Vodafone UK chief executive Jeroen Hoencamp on Monday said offering eye-catching content to mobile customers is more important than the technology being used to deliver it, as he defended the operator's 4G rollout.
"Wherever we build 4G, we've proved that we can deliver great unbeatable speeds and coverage, but it's not a race to have the highest speeds because when it comes to mobile, speed only gets you so far," he said on Vodafone's blog.
Pitching 4G to consumers is more about showing them what they can do on the network, Hoencamp insisted.
"Customers don't buy 4G for the latest technology – they switch to Vodafone 4G because there's particular content they want to access," he said.
To entice prospective customers, Vodafone has partnered with Sky and Spotify to offer access to mobile music and video streaming services.
"When we showed people Sky Sports or Spotify, for instance, they loved it. 4G is the enabler: content is the real driver of what people do and care about," Hoencamp argued.
The comments come as Vodafone races to catch up with EE, which has established a commanding lead in terms of 4G customer base and network coverage.
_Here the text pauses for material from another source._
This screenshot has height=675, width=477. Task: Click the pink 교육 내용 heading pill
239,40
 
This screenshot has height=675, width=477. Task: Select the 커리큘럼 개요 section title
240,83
Vodafone UK, as well as rival O2, launched their 4G networks in late August 2013, a full 10 months after EE, which was given a head start after regulator Ofcom granted it permission to refarm its 1800-MHz spectrum for 4G in 2012.
Last week, EE revealed that it reached 7.7 million 4G subscribers at the end of 2014. Meanwhile, its network currently covers 80% of the population and is on course to cover 98% by the end of this year.
By comparison, Vodafone's 4G base topped 1 million by the end of June 2014, and Hoencamp revealed on Monday that network coverage currently stands at about 50% of the population. He did not provide an updated subscriber figure.
"It's not about who's got the most coverage…It's more about having the strongest signal," he claimed.
"We'd love to expand the network faster, but it's about doing it right first time; I'd rather do it at the pace we're doing and get it right, than try to go faster and build a thin and flimsy network," he continued. "We only turn 4G on when we have built or updated enough sites."